Sophomores Lexi Christiensen and Samantha Nieves, both 15, are in oil class together at Williston High School.
Naturally, they came to the oil and gas industry’s career fair together as well.
They are two of three girls in the class, which Christiensen said has been an eye-opener for her.
“I just moved here, and I like it,” she said. “(The oilfield) is super big, and I did not know how many jobs there are.”
Nieves, meanwhile, is interested in an engineering track. She sees where the oilfield might be a good fit for her interests.
She likes the class because it’s covering the many different types of careers she could get into with an engineering degree.

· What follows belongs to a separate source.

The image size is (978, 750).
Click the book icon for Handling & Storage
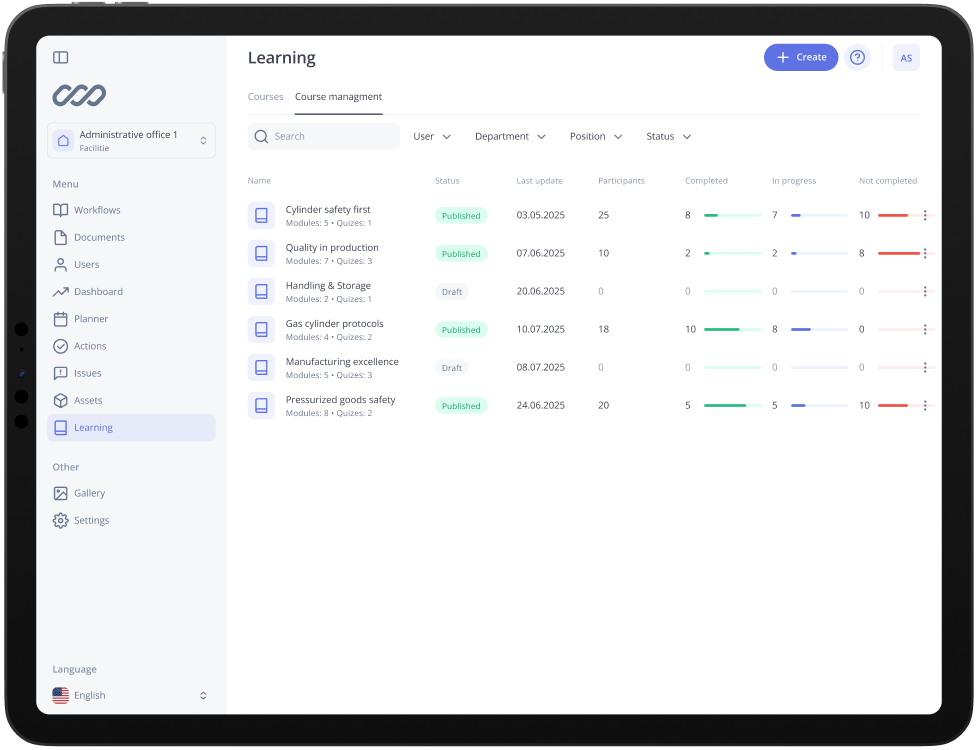point(261,291)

The two girls were among nearly a hundred parents, students and even teachers from as far away as Plentywood who turned out to see what the oilfield has to offer for area youths.
Not all of the students attending were youths, however. Some were nontraditional students, also seeking entry to the oilfield. And these were just as welcome to companies like Oasis, Equinor, Hess, MBI and Titan, all present at the event to talk about the careers their company can offer in the oil and gas sector.
Representatives of Williston State College, University of North Dakota, Montana Tech, Bismarck State College and University of Mary, meanwhile talked about the educational pathways they can offer to get people to those careers. Many of the programs are available online, either in whole or in part.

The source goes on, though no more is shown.